What is expected
Please find every line below that includes "will" and report how many there are. Nothing else is needed.

Stored data entries

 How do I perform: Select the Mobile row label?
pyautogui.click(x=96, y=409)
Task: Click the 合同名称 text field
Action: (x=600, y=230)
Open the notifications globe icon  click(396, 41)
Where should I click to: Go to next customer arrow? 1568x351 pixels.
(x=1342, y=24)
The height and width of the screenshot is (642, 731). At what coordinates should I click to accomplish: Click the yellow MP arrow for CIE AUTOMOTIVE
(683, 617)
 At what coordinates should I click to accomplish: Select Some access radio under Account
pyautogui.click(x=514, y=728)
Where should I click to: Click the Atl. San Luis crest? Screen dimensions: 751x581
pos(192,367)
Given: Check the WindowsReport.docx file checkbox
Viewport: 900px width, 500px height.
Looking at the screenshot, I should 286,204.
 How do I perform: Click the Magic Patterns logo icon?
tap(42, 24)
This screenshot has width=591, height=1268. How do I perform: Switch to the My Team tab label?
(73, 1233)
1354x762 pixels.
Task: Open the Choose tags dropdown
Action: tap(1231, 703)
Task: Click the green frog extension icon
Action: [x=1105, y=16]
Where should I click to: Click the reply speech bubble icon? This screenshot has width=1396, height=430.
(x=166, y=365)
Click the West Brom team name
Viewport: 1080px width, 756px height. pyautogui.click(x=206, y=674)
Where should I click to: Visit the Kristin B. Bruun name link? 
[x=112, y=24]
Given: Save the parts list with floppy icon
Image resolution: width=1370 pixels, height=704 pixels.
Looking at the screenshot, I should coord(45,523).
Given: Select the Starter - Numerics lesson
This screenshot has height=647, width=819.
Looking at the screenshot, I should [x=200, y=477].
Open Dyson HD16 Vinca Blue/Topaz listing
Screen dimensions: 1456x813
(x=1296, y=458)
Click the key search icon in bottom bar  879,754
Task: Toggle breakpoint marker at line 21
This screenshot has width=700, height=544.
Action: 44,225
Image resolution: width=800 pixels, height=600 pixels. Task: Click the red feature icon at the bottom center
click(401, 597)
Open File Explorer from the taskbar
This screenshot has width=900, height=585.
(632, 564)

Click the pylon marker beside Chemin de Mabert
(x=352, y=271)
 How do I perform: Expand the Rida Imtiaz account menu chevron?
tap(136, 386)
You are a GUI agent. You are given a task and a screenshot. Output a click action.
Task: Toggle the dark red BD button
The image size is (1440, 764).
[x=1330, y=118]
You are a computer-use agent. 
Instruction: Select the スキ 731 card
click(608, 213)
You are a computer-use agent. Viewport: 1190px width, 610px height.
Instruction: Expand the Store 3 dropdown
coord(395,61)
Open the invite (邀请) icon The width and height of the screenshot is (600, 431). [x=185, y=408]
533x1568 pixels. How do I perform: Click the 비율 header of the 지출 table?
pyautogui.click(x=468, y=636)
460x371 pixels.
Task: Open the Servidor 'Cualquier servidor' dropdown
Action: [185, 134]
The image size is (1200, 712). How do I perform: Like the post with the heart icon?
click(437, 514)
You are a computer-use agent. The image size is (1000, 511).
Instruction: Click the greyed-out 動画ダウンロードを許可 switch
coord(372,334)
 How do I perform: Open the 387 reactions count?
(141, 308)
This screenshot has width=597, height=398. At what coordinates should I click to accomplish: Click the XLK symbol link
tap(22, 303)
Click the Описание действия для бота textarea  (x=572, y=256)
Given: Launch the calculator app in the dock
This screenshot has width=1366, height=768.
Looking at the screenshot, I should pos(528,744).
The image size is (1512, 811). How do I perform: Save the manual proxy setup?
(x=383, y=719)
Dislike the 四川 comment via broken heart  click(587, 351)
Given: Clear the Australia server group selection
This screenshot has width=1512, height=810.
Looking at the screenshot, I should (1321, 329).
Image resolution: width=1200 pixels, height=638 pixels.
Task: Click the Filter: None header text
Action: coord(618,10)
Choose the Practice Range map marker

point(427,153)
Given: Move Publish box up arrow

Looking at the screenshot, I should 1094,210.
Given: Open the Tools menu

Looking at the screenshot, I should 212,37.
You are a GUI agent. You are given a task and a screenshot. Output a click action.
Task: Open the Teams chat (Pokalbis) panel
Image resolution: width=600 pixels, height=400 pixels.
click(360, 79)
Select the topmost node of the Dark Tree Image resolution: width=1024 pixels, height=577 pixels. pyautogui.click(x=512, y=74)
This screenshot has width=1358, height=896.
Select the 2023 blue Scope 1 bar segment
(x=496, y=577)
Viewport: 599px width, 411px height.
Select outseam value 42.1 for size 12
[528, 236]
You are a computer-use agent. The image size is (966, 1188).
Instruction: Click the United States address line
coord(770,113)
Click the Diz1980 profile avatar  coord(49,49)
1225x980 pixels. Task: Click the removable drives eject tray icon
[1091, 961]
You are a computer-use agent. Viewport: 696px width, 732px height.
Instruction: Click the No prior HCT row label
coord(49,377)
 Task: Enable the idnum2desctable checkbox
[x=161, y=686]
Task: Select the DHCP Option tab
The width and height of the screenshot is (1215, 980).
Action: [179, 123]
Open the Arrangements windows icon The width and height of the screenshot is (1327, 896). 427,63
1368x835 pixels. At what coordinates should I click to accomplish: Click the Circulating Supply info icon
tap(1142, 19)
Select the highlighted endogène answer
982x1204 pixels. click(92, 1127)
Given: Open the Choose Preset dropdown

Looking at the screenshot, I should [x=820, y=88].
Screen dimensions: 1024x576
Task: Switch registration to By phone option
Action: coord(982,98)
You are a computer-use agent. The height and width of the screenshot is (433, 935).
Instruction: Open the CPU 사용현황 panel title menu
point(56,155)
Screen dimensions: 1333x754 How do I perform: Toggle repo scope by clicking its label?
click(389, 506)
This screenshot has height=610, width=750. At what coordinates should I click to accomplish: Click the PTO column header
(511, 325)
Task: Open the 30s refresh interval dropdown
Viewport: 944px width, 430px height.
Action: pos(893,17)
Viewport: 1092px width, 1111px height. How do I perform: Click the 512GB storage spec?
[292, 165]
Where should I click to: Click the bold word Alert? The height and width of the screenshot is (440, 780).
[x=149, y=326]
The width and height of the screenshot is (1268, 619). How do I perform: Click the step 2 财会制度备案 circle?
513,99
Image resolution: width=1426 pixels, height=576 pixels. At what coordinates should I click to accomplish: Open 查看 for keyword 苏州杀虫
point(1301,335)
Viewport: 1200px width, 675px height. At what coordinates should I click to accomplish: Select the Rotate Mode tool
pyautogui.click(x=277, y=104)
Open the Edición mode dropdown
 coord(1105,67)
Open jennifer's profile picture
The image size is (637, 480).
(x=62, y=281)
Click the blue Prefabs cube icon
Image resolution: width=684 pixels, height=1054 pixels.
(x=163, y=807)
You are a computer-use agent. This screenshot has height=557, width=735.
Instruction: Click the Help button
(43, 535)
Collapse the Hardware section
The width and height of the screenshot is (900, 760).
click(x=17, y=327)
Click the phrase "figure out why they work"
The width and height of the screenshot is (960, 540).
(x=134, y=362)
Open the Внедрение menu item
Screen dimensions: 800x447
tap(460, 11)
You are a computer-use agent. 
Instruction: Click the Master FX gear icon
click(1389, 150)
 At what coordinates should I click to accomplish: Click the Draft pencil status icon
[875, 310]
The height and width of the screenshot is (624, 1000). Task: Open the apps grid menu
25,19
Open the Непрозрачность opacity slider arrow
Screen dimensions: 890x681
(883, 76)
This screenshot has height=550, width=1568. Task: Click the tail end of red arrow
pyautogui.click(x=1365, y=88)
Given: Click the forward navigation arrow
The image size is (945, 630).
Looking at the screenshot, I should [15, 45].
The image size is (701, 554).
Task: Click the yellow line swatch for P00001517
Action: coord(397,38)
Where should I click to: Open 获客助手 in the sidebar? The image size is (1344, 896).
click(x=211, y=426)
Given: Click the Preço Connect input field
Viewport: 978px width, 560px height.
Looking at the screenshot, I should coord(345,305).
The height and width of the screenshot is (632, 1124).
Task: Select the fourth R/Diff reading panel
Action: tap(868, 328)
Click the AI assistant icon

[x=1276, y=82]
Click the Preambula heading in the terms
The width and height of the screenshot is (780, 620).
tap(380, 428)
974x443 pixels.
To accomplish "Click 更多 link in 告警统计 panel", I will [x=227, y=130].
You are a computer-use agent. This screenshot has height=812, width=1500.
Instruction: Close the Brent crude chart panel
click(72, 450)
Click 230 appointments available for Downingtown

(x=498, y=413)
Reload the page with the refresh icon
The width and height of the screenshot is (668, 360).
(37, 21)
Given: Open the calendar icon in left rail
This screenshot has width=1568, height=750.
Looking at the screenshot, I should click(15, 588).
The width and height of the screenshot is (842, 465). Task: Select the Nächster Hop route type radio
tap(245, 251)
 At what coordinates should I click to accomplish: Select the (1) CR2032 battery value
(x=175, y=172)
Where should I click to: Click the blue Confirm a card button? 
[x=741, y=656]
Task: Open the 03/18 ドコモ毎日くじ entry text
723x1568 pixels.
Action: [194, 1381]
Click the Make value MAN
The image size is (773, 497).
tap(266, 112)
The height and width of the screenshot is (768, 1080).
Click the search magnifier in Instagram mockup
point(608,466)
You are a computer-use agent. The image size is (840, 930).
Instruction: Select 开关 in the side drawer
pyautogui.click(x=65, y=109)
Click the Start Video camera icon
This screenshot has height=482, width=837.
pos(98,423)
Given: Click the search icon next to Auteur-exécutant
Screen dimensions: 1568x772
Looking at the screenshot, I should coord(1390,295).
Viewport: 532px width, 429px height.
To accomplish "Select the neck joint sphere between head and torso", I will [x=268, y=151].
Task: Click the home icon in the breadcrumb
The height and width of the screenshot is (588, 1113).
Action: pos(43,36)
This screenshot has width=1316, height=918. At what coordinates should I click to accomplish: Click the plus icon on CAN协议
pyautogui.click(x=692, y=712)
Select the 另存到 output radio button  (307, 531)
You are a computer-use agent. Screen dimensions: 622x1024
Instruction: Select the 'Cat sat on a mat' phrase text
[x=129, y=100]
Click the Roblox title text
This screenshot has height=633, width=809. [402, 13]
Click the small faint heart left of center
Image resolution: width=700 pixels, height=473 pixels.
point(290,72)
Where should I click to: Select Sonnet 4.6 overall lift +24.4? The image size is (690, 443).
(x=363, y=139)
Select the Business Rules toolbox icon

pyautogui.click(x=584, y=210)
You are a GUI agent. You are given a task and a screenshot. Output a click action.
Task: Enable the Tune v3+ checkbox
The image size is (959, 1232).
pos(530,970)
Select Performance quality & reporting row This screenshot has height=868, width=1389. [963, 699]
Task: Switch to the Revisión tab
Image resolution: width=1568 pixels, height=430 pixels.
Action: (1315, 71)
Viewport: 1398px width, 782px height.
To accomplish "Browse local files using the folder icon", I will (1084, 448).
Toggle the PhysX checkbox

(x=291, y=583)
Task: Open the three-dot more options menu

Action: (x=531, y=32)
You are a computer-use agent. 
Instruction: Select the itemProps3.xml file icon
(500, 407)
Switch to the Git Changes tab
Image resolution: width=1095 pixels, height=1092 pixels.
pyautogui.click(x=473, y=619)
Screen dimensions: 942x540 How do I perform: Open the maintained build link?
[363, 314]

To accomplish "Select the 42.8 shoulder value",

Written answer
3